"The New Yorker" piece talks about his going to a town in Pennsylvania where "The Buffalo Tree" had been locked away in the principal's office; he thought he'd maybe change some minds during a censorship debate but came away wondering "whether his novel was in fact appropriate" for young readers.
I'm sympathetic with that. "Stoner & Spaz" is often on a banned books list and I've talked to parents -- some reasonable, some so hysterical they expect to hear my cloven hooves on the library floor as the smell of brimstone permeates the room.
Sometimes waving a P.E.N. award around and showing them glowing reviews calms people down, but other times I do that and talk calmly about Colleen's astonishing influence on Ben and they listen and nod and say, "Okay but does she have to use the F-word so much? I hate for my kid to read that. And why do they have to have sex. They're kids!"
Then we have a conversation like this: would one F-word be okay but are eight of them too much? How about four? And, I say, their sexual encounters are for Ben more about self-esteem than lust. They say, "Okay but do you have to write about how they take off their clothes? Can't they just get it over with?"
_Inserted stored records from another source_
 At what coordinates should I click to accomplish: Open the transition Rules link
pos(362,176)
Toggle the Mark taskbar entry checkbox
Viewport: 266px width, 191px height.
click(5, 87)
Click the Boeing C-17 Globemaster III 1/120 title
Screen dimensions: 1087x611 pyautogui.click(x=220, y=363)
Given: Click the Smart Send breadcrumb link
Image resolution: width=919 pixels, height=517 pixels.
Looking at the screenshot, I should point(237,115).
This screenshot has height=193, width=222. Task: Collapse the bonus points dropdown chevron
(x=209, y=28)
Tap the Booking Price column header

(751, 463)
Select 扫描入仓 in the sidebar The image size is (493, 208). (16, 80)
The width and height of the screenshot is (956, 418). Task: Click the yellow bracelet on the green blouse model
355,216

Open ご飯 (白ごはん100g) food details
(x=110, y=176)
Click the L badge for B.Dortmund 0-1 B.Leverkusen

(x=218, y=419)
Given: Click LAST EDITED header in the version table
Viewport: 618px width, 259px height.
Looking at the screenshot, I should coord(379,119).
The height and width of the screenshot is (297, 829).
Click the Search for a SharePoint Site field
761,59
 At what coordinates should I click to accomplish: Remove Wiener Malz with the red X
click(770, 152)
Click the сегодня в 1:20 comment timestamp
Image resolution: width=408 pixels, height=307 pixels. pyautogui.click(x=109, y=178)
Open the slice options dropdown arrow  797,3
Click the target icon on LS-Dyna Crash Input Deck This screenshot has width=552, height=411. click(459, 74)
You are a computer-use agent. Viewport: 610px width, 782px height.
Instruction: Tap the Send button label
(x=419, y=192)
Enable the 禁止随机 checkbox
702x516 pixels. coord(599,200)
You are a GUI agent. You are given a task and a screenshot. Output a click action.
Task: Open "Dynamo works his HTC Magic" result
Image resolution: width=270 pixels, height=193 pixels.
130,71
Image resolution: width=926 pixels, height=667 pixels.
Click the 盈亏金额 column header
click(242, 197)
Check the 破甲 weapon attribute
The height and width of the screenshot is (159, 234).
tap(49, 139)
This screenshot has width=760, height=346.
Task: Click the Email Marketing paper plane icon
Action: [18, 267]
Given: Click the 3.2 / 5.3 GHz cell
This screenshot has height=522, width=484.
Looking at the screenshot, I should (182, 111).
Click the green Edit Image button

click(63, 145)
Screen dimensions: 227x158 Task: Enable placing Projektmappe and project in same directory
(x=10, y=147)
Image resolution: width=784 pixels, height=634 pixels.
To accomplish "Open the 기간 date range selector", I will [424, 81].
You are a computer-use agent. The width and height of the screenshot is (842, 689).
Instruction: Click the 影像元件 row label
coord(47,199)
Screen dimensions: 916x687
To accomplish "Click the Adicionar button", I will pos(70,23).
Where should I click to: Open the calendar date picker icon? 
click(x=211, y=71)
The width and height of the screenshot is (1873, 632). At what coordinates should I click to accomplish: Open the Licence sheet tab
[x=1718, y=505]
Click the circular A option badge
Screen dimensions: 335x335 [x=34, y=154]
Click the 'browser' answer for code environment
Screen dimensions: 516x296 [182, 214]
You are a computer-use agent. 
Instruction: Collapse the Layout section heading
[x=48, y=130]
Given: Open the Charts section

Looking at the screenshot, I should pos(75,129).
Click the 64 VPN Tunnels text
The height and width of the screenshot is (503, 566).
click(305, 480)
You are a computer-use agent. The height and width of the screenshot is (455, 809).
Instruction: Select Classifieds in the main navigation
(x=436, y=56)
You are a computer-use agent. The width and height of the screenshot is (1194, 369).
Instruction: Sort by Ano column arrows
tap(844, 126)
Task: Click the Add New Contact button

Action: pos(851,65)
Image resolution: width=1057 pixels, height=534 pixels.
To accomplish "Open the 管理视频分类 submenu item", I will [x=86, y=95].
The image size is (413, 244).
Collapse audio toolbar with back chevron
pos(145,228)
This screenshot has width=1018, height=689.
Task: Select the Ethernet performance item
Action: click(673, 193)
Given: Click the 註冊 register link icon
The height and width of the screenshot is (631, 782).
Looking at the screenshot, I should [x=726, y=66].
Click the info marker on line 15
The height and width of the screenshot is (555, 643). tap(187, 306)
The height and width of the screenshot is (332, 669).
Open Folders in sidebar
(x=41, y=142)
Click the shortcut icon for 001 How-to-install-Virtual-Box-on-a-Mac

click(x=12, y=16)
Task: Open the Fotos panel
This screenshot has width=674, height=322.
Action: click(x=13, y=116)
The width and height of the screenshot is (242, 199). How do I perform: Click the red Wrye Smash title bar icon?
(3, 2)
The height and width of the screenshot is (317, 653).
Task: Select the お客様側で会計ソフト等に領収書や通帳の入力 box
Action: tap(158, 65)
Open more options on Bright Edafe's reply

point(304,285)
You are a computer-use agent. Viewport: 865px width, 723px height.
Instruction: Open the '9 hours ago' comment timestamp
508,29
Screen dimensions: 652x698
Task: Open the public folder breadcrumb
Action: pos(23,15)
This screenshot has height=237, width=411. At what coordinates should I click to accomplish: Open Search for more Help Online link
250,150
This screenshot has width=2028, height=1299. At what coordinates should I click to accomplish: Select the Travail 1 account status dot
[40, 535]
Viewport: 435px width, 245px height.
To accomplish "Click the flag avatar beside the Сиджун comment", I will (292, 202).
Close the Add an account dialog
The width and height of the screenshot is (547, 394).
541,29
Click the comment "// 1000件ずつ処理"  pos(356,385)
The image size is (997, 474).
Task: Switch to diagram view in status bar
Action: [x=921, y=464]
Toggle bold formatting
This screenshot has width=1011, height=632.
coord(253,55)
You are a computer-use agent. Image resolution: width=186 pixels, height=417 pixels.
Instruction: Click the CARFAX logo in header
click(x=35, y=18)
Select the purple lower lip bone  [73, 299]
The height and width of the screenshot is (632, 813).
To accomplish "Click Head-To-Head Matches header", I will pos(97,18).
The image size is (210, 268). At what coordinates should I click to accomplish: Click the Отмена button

Then, like poets everywhere, a weariness comes over me and I long to lie down by a brook and dream.
So there's a new Lane Smith picture book (pub. date 8/10) that's going to turn censors crimson! It's called IT'S A BOOK. Three characters--a mouse, a donkey (though, as you'll soon see, he goes by a different name), and a monkey. The monkey's reading a book, and the donkey keeps asking him inane questions, e.g "How do you scroll down? Do you blog with it? Can it text?" etc. Monkey repeats, no, it's a book. I'm sure many parents won't be as delighted as I am when their youngsters (inevitably) run around shouting the book's last line (spoken by the mouse): "It's a book, jackass."